Layers can have layers, and in this project the app layer has three layers:

Project/  
  ├─ app/  
    ├─ frontends/  
    ├─ services/  
    ├─ tooling/  

frontends: This is where the browser based UI for the admin system exists. This service is written in React/NextJS. Eventually a second UI will exist for the customer.

services: This is where the backend API services exist. The main service is called sales-api and the sidecar service is called metrics. It’s the sales-api service that we will be building in this book.

tooling: This is where the command-line apps exist. These are apps that help administer the system or help with maintaining, managing, and debugging the apps in the project.

Business Layer

The business layer is responsible for code that directly helps to solve the business problem or provides reusable code that is needed by multiple applications. Choosing to place a reusable package in business vs foundation requires understanding the constraints the package can live within or without. One such constraint is logging. If logging is a requirement, then the reusable package must live in the business layer.

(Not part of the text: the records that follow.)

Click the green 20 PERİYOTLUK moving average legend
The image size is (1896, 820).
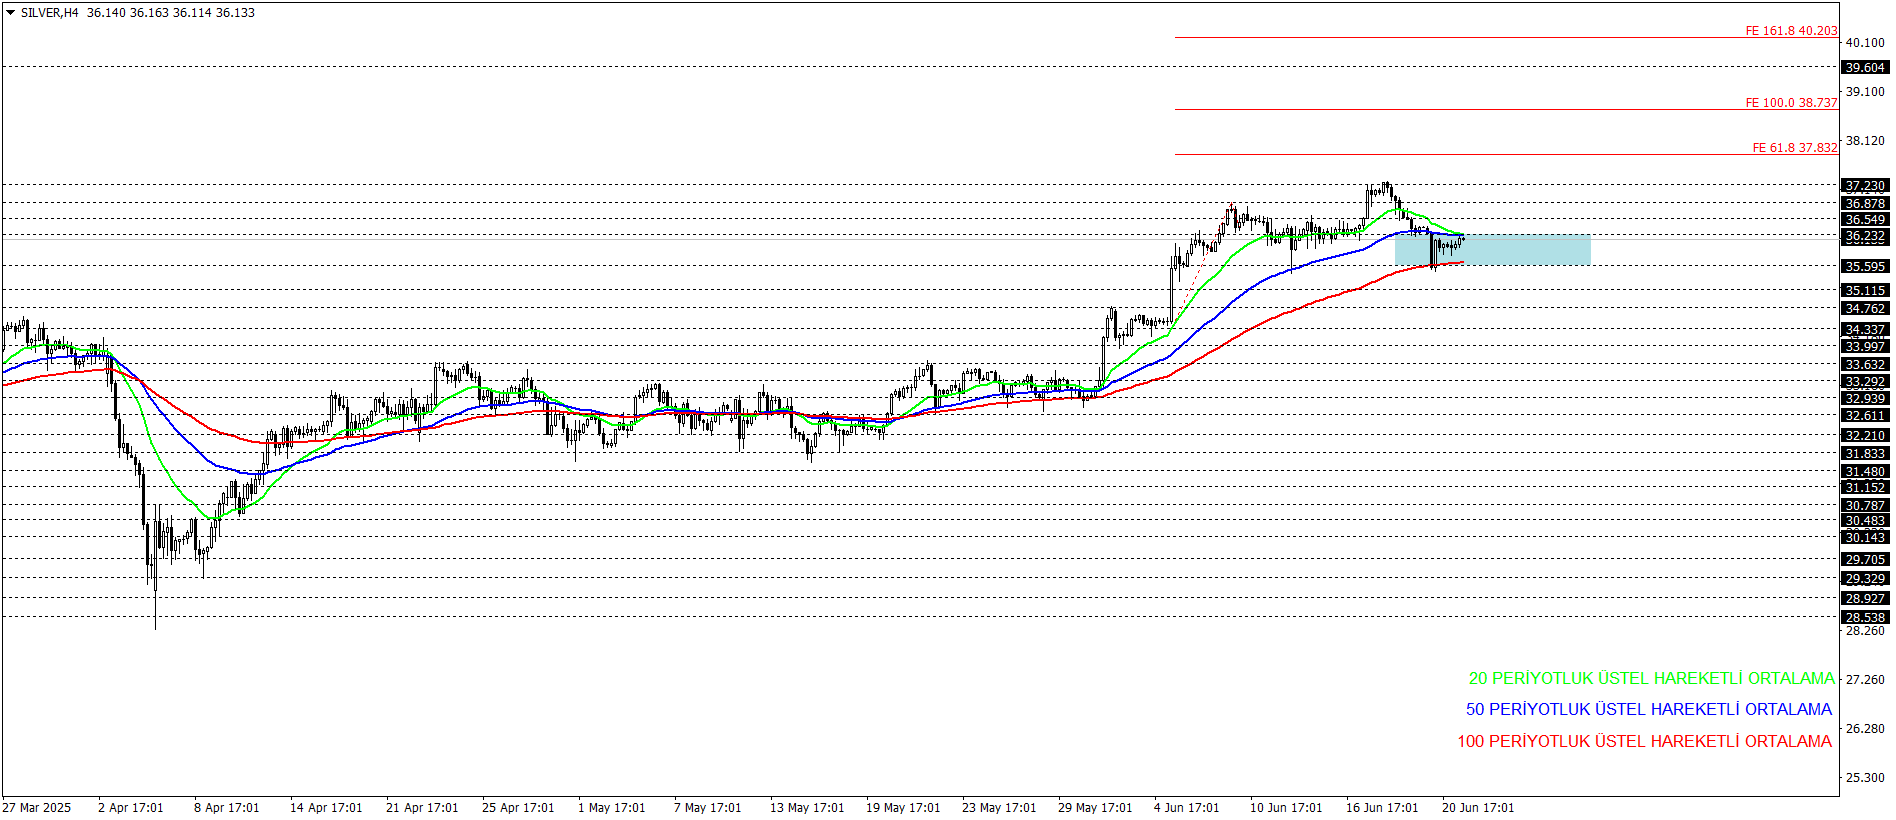click(1651, 678)
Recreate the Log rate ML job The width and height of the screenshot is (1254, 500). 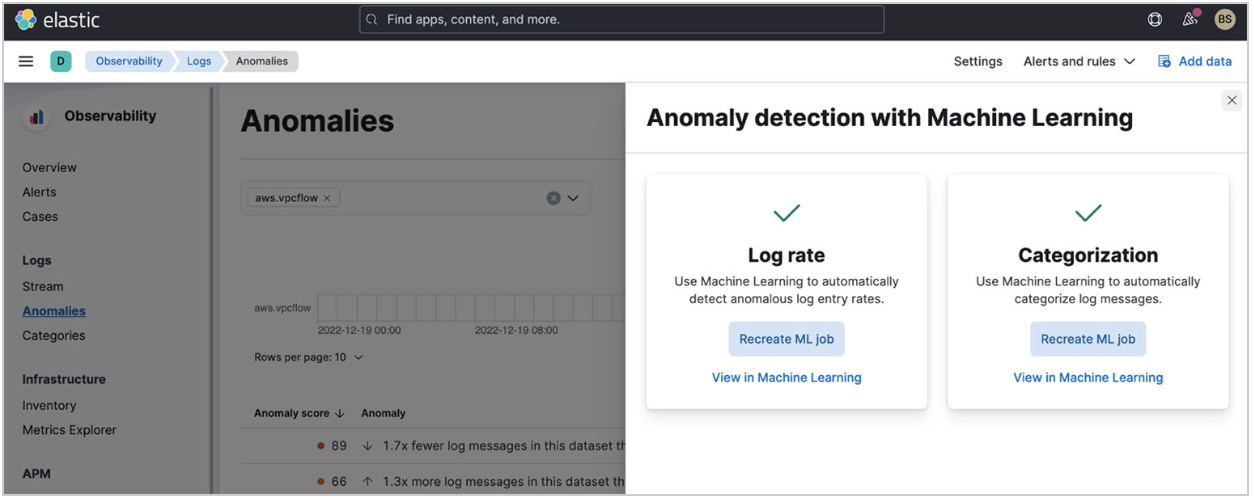[x=786, y=339]
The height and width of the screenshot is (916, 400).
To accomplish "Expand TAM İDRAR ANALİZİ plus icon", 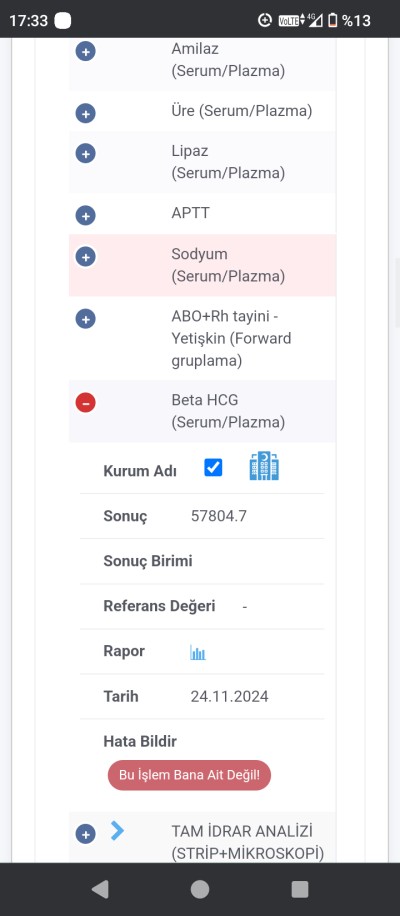I will pyautogui.click(x=85, y=834).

All the packages that live in this layer can be accessed by the application layer and never the other way around. Imports always need to go down into the layers and never up. Imports inside the same layer are allowed, but must be reviewed.

Note: An import between packages is one of the strongest policies that can be established in the project. This decision must be made with care.

The code associated with the business layer should be constrained to the following things:

  • Business APIs for CRUD and processing business logic.
  • Storage APIs for CRUD and other database specific access.
  • Database and transaction support.
  • Authentication and Authorization.
  • Observability.
  • Application support such as middleware.

This layer has three layers:

Project/  
  ├─ business/  
    ├─ core/  
    ├─ data/  
    ├─ web/  

core: This is where the core business packages exist. There is a package for every domain of data that needs to be managed and accessed. These packages can only import each other if there is a foreign data key relationship between the domains.

data: This is where the data management packages exist. There is a mix of packages that are specific to the project working with a relational database and some that help abstract data concepts like ordering, paging, and transactions.

web: This is where the web specific support packages exist. Things like authentication, authorization, metrics, and middleware. These are reusable by different web applications in the app layer.

Foundation Layer

This layer is responsible for providing support to the business and application layers. These packages could be used for any project that is solving any sort of business problem. These packages need to have the highest level of reusability, so these packages should not import each other and they should not log. Think of the packages in this layer as being the standard library for the project.

This layer has no other layers.

Vendor Layer

This layer is responsible for maintaining all of the 3rd party packages that are being used. I believe in vendoring all the code the project needs until it’s not reasonable to do any longer. We will use the go mod vendor command to manage this folder.

Zarf Layer

This layer is responsible for containing all of the necessary configuration needed to build and deploy the applications for this project. The name Zarf is an amazing word for this layer, since a zarf is a sleeve that wraps around a hot cup (or container) so a person won’t burn their hands. Most of the configuration we need to manage is container based.

This layer has three layers:

docker: This is where the docker files live for building the different services.

k8s: This is where all the kubernetes configuration lives for the different environments the services will be deployed.

keys: This is where a private key is maintained for auth support. A key like this would never live in the project, but to allow the dev environment to run unencumbered, the key is maintained here.